→ Task goal: Lines below that include "dropdown" are the answer; copy each one.

→ Data records:
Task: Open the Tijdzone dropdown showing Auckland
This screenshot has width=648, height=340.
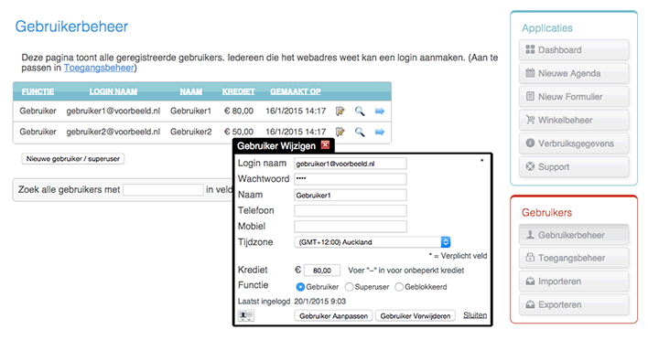Action: point(373,242)
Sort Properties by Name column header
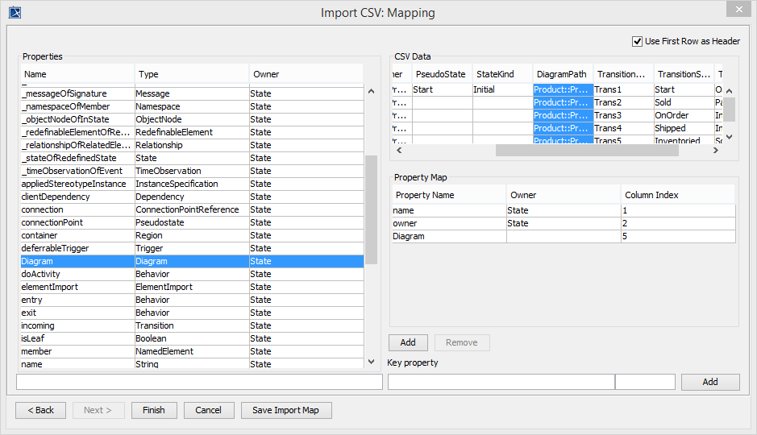Image resolution: width=757 pixels, height=435 pixels. (x=77, y=74)
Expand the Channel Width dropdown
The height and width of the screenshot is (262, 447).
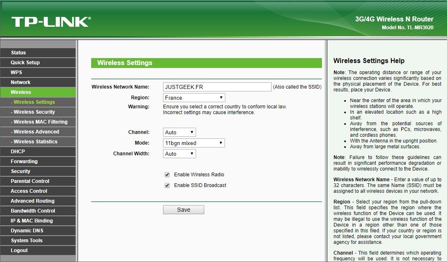click(180, 154)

→ Exercise answer:
Task: Open the Tijdzone dropdown showing Auckland
Expand the Channel Width dropdown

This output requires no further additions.